4 Ağustos 2017 Cuma

FIKRALAR-39 (10 KISA FIKRA)

ADLİ TIPTA

Adli tıpta personellerden biri öldürülmüştü. Doktor onu muayene ettikten sonra bir kaza neticesi başını çarparak ölmüş diye rapor yazdı. Ve işi kapatmak istedi. Lakin raporu okuyan hademe doktor bu rapor yanlış dedi. Ona bıçağı nasıl sapladığımı çok iyi hatırlıyorum dedi.

FARKINDA DEĞİLMİŞ

Hekim suçluya sordu. Karını nasıl vurup öldürdün dedi. Suçlu hâkim bey dedi. Karımı vurduğumda içkiliydim dedi. Sarhoştum hiç farkında değildim. Hâkim karar verdi. Bu şahısın içkiliyken idam edilmesini istiyorum dedi. İdamı da fark etmemiş olur.

YOLLUK

Roketle aya gitmek üzere olan astronot yola çıkmak üzereyken sevgilisi gelerek sana yolluk getirdim dedi. Bak bethoven’ın mehtap sonatı plağını aya gittiğin de ay ışığını hatırlayıp bunu dinlersin.

SIYIRMA

Baba oğluna yemek esnasında bağırdı. Tabağını iyice sıyır dedi. Buna alışmalısın. Oğlu zaten birkaç gündür hep sıyırmakla meşgulüm kendimi sıyırmaya alıştırıyorum. Yolda da her gün arabalara çarpıp boyalarını sıyırmaya başladım.

TALEBE

Coğrafya öğretmeni derse kaldırdığı talebeye oğlum dedi. İran nesi ile meşhurdur. Talebe humeynisi ile meşguldür dedi. Ora da hümeyniler çıkar.

ANTEN UÇMUŞ

Tek kat yazlık evin damı üzerinde sopa gibi uzun süredir komşusunu kazık gibi ayakta durmuş gören diğer komşusu dayanamayarak seslenerek sordu.

ORUÇ

Biri, diğerine hayat pahalılığıyla nasıl savaşıyorsun dedi.
Diğeri, çareyi oruç tutmakta bulduğunu söyledi:
- Hem ramazanı, hem de üçayları sahursuz tutarak bütçemi ayarladım.

AZ YE DE BİR UŞAK TUT

Seyahat esnasında tanışıp arkadaş olan iki kişi arkadaşlıklarını ilerletince biri diğerine sürkli iş buyurmaya başlamış. Diğeri de nezaketini muhafaza ederek bir kaç defa kendinden yapılmasını istenenleri yerine

getirmiş.
Diğeri kendini dadısı gibi kullanmaya başlayınca iş çığırından çıkmış. Bunun üzerine kullanılan kişi isyan ederek, diğerine sormuş:
- Sen çok mu yiyorsun az mı? demiş. Karşısındaki ilkin anlayamayarak:
- Sana ne? demiş, ister az yerim ister çok yerim. Yoksa yıkayacağın bir tabak fazla mı geldi.
Bu pişkinlik karşısındakinin asabına dokunmuş:
Tabak yıkanmasa da olur, kırılsa da. Ama ben az yiyorum. Ben bir evde bir uşak tutacağım zaman hep az yerim. Böylece masraftan kısmış olurum. Eğer ev sahibi az yerse uşak da ondan görerek utanıp az yer.
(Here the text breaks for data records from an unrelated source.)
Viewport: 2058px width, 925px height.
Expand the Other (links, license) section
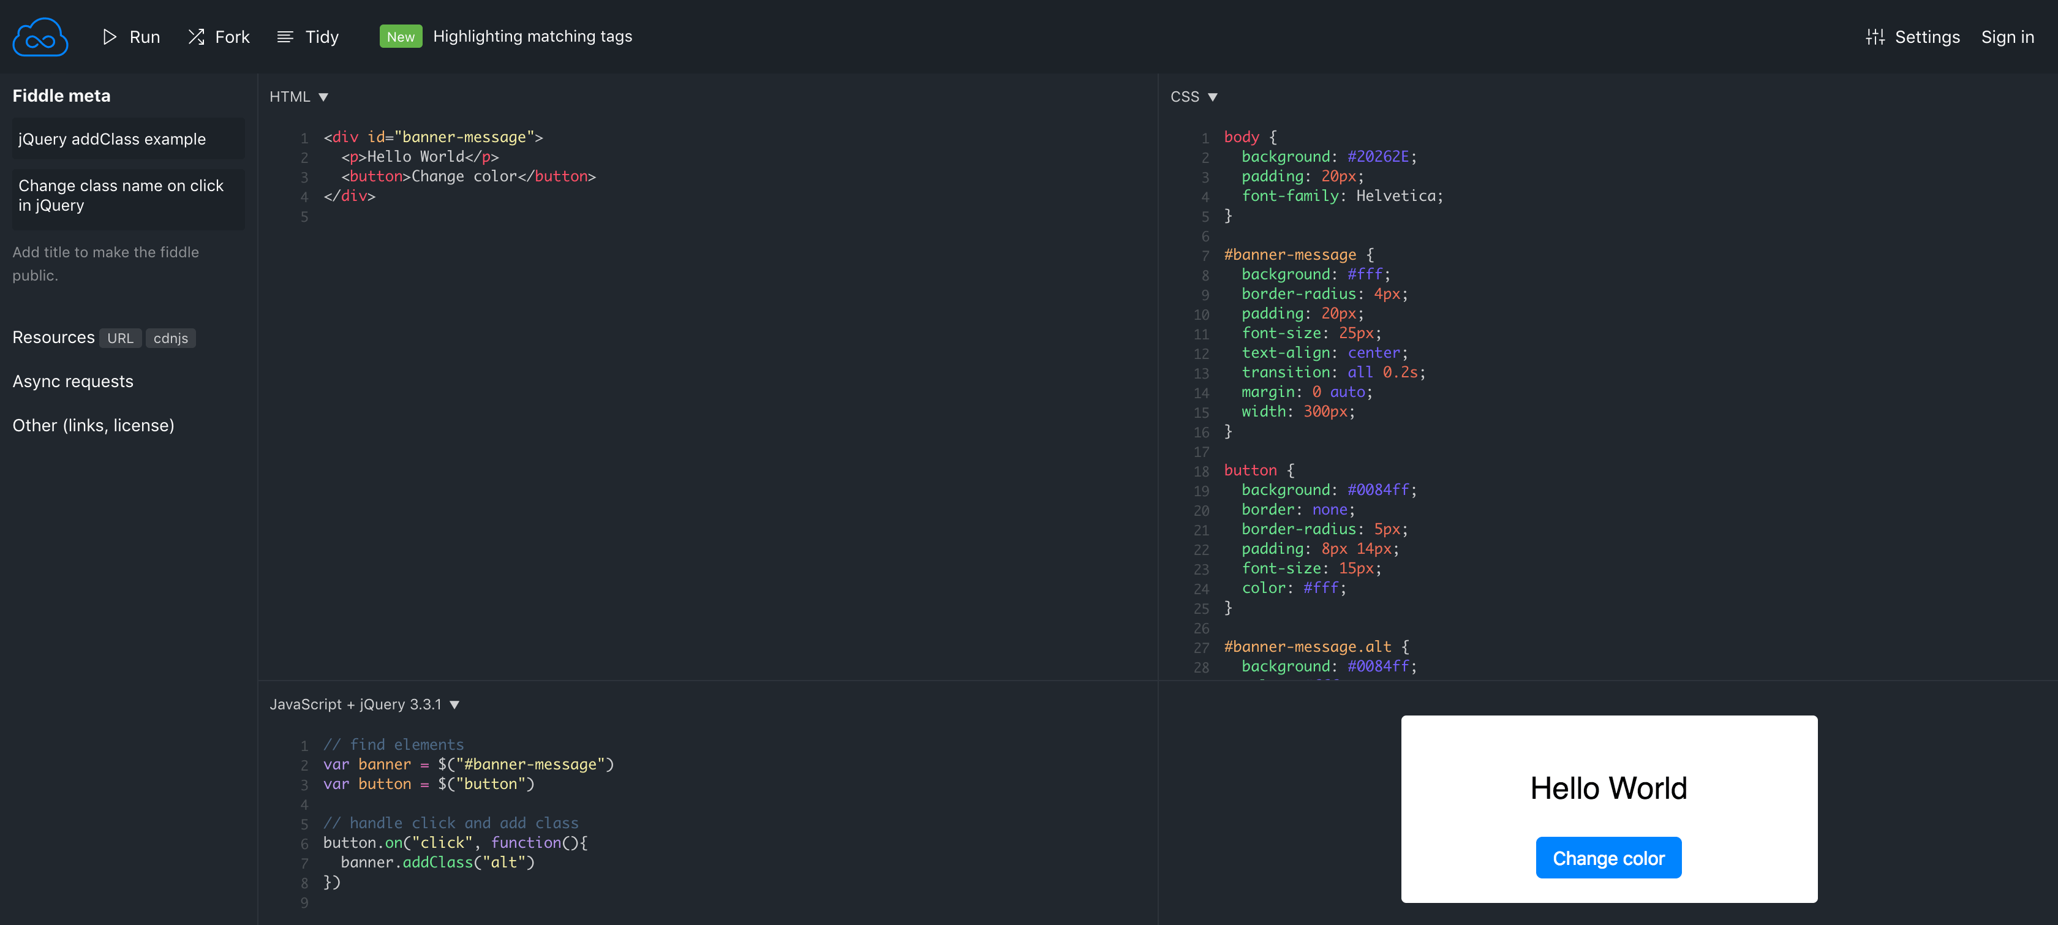pos(93,425)

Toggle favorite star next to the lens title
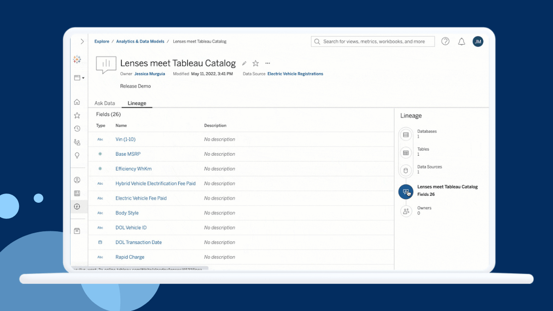255,63
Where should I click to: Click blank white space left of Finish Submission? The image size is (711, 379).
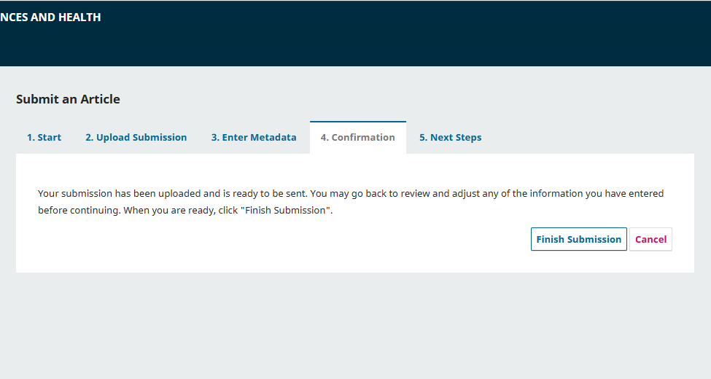tap(292, 241)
İki türlü de kar edilmiş olur. Bu yüzden insanlara “az ye de bir uşak tut” demişler.

TELEVİZYONCUDA

Yaşlıca bir zat, televizyonunu alarak, tamirciye götürür:
- Aman, der, şu televizyonumu bir elden geçiriver. Zira çok kötü görüntü vermeye başladı. Ne de olsa yaşlandı. Bir bakıver de biraz gençleşsin, daha iyi görüntü versin.
Tamirci televizyonu iyiden iyiye gözden geçidikten sonra televizyonun sahibine dönerek:
- Şey, der, beyim televizyonunuzun hiçbir şeyi yok. Görüntüsü gayet iyi. Siz derhal bir göz doktoruna gidip gözlerinizi baktırıverin. Yaşlanan sizin gözleriniz.

ÇİNGENELER

Çingeneler bir araya toplanmışlar birbirleriyle yarışıyorlarmış. İçlerinden biri giyindikleriyle methetmeye başlayınca içlerinden hırslanan bir ortaya çıkıp soyunmaya başlamış:
- Senin yeni entarine benim yanık tenli göğüslerimi ve vücudumu ne erkekler ne de kadınlar değişir a budala, diye yahkırdı.